Excerpt to read.
====================

Friday, August 29

Skool!

It's been a long time since I've had to forcibly drag myself out of bed before I was good and ready to get up. I'm not sure I'm a fan.

School has begun again for me. My first day was Wednesday, and that was nothing exciting. Just the standard class orientation, going over the syllabus and calendar, meeting our clinical instructors. The nicest thing about it was having the afternoon off. The saddest thing about it was realizing that I have terrible, terrible people skills, I don't know hardly anyone in my class after 4 semesters, and when we go into groups I'm always the one left trying to wriggle into a group of close-knit friends that I don't know.

Thursday we had "orientation" at Utah State Hospital... it was interesting. I convinced myself that it started an hour later than we were clearly told, so I showed up an hour late to my extreme embarrassment. Luckily the instructor was very nice about it.

Right at the end of this orientation, we had the creepiest, most mentally disturbing little project I have ever experienced in my life. We simulated the schizophrenic "voice hearing experience" through CD players and headphones. Before we started, I was very cockily thinking "Ha. It's a voice on a tape player. How bad could this possibly be?" Well, it was bad. Something about having it so loud in your head.... saying those awful things... while you're trying to pay attention to what people are trying to do... Ugh. It was awful. Demonic. Click here for a small sample of what it sounded like (Rated PG-13 for language and creep-factor). I can't even describe what it really felt like... even listening at first, I wasn't really bothered, but afterward, as time went on, it bothered me more and more. I came home and sobbed for 10 minutes trying to get it all out so I could go to work without feeling emotionally frayed. It worked. Sortof.

====================

Given records.

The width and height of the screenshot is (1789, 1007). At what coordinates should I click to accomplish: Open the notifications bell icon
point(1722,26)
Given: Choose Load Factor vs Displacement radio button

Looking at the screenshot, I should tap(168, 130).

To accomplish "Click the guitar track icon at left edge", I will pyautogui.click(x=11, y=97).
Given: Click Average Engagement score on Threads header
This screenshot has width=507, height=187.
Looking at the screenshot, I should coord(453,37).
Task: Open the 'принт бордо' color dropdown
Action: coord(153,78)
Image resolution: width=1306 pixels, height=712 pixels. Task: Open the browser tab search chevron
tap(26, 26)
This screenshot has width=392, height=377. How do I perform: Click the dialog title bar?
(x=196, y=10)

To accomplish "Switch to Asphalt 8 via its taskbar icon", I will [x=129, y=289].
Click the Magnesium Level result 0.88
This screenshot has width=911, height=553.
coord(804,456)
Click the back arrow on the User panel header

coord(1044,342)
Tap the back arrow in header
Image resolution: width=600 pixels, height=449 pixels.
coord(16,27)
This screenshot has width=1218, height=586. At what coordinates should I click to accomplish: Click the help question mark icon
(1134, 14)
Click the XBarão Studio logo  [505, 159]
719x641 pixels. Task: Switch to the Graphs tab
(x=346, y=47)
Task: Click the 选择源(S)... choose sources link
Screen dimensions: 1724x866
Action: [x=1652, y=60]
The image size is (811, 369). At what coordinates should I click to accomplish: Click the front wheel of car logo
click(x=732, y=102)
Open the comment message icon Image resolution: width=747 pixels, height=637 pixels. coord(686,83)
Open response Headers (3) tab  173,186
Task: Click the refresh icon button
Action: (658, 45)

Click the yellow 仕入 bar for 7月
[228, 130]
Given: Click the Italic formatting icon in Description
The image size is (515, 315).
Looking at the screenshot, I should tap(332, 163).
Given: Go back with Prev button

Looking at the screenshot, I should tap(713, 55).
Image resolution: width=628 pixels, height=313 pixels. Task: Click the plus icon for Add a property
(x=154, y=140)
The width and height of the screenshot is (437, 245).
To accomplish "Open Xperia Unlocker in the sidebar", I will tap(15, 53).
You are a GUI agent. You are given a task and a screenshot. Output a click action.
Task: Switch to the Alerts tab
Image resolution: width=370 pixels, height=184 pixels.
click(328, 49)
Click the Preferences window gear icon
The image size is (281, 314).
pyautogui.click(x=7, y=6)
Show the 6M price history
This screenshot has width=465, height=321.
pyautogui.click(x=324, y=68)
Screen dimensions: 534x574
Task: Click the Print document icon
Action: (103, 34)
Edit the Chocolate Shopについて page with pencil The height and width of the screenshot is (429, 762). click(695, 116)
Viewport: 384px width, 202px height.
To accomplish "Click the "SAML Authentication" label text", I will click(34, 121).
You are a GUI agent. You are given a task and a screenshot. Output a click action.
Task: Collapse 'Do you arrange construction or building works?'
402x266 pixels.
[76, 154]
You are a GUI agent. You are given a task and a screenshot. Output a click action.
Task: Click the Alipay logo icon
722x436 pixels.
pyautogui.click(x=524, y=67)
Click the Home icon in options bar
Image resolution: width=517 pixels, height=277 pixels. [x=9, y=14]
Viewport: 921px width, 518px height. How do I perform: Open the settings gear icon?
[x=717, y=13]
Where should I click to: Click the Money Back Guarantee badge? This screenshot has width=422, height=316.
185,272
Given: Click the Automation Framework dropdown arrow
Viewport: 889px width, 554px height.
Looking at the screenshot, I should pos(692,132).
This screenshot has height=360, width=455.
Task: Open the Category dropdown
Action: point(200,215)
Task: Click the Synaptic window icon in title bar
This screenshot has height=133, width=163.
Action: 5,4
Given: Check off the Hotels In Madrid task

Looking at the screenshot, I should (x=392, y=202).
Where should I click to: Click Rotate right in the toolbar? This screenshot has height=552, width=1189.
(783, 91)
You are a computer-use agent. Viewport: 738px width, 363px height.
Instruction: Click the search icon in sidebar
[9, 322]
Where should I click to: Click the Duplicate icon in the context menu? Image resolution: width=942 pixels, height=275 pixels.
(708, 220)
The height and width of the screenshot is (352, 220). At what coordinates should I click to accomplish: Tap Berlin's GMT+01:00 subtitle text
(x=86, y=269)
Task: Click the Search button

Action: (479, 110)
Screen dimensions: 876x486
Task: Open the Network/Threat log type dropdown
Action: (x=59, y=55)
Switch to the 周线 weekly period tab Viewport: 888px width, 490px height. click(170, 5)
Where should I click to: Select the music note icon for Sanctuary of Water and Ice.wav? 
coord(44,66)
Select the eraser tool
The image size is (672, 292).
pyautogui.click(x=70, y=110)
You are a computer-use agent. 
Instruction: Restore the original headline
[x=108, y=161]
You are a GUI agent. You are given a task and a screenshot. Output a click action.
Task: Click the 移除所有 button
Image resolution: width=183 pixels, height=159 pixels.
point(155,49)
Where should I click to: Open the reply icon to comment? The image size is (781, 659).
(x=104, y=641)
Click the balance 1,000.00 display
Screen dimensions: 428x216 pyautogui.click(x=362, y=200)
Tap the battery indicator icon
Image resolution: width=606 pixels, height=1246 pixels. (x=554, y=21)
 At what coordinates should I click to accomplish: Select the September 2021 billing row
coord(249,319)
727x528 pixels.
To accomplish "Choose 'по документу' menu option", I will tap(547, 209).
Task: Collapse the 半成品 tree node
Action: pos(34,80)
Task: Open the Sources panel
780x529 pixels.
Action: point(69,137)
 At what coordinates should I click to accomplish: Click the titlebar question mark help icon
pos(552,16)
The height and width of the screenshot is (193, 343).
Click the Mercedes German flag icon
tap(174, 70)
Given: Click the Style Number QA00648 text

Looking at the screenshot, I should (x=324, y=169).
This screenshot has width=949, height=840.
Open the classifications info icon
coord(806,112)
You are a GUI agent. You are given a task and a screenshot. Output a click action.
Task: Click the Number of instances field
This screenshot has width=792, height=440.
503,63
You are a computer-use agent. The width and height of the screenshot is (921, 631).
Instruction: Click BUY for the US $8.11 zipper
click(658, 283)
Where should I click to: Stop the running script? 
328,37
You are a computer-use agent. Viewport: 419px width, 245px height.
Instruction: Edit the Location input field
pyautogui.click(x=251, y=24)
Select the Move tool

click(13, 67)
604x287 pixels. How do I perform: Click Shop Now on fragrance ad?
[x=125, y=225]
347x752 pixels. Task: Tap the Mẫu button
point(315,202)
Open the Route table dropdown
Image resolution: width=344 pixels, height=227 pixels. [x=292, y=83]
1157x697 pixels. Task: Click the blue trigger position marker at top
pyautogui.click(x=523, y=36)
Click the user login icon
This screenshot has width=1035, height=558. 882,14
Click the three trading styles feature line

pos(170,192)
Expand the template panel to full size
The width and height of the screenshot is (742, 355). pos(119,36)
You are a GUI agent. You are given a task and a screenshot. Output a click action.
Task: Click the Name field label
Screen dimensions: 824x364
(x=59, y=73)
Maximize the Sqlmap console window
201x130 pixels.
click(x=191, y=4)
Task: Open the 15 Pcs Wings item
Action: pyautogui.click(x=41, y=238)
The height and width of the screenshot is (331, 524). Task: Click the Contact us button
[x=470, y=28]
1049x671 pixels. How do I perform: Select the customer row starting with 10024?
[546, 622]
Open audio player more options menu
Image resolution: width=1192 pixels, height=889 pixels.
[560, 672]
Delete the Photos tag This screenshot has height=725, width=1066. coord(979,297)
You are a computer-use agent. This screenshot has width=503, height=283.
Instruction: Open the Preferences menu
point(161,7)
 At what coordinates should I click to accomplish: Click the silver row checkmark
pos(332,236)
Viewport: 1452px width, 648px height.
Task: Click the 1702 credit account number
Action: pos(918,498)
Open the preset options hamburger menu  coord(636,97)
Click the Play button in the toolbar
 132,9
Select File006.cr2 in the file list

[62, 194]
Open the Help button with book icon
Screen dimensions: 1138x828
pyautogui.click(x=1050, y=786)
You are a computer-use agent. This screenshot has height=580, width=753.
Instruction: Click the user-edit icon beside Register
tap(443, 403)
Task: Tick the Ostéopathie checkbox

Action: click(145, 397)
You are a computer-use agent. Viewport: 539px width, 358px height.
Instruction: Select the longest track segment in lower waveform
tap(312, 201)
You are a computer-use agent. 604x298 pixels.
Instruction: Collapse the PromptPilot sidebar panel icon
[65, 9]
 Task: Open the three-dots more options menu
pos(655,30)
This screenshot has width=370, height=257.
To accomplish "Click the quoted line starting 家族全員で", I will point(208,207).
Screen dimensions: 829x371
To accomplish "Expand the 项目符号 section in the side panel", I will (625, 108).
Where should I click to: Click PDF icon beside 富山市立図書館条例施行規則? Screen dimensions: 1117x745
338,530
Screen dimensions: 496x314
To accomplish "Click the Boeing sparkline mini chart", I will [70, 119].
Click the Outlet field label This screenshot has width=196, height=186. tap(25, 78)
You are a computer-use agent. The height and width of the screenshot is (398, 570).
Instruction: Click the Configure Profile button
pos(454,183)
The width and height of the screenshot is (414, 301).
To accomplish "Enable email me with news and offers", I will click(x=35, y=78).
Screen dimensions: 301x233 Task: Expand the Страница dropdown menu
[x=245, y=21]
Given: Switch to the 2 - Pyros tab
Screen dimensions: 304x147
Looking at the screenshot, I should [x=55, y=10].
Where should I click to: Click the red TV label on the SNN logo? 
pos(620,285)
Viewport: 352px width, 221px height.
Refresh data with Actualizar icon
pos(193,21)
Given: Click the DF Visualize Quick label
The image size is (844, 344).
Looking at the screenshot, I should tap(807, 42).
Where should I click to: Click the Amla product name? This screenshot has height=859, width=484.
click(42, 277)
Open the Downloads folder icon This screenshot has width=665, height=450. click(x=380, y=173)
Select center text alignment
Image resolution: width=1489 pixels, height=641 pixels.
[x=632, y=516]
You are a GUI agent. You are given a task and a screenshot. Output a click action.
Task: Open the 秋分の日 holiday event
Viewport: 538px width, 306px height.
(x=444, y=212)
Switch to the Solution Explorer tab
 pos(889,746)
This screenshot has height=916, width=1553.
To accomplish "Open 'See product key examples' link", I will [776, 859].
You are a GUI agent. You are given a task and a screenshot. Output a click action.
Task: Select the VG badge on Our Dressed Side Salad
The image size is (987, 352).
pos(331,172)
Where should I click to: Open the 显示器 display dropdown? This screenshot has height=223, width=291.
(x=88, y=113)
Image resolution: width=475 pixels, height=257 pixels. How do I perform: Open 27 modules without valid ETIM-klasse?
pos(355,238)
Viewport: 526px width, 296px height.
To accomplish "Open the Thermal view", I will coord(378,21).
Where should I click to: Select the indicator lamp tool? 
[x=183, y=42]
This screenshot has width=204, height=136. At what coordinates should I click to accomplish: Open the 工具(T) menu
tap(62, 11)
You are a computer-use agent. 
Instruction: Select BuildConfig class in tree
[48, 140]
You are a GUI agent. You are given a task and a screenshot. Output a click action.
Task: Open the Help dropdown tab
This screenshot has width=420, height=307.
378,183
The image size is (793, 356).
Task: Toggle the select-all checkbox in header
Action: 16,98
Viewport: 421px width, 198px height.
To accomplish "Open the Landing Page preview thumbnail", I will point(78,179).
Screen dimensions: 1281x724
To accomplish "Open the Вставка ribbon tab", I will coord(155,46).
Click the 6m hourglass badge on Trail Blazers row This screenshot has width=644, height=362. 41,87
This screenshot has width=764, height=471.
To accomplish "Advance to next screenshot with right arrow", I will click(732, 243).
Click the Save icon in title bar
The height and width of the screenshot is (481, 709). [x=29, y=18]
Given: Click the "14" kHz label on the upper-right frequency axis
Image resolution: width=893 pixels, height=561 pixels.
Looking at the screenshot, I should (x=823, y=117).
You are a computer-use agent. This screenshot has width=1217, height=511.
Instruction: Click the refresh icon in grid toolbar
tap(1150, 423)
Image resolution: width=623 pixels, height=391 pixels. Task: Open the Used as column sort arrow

====================

Your tasks.
A) In the blog post about starting school, what did the class use to simulate the schizophrenic voice-hearing experience?
B) Write the next part of the blog post about starting school, picking up after its last sentence.

Responses for each task.
A) CD players and headphones.

B)
I'll have Community Nursing clinicals at Baby Your Baby until October, then my Preceptor clinicals at American Fork Labor & Delivery until December. Very exciting. I'm happy I got BYB for the Community Nursing clinical, because it's rather special to me. I'm hoping I can really talk to some of these young struggling moms on a personal basis and really help them.

This morning we had another orientation at the Utah County Health Dept... and for the most part, it was the driest and most boring thing I've ever attended. Most of the speakers spoke in quiet, monotone voices, the slides were in muted colors, we got handouts of fabulous statistics... ugh. I'm so glad that's over. I'm probably spoiled by IHC orientations, where they almost always feed us. They didn't even have vending machines at this place.

Work today, and then I go down to 3 days/week. I'm excited to have more time to myself, which is what I tell myself even though i know most of it will be taken up by school. Oh well. It's gonna be a good semester!

3 comments:

Emilia said...

They have a computer simulation available, too, if you want to get REALLY freaked out. Does it make you feel like you can understand Mel any better?

Jen said...

Actually.... it kinda does. I was thinking about that during the experience. Although, I'm not sure if it's the same for her, since she's not *actually* schizophrenic.

Cynthia said...

Sounds like they started you off in school with a bang! Hopefully the Baby rotation will be rewarding and positive! I miss you guys!!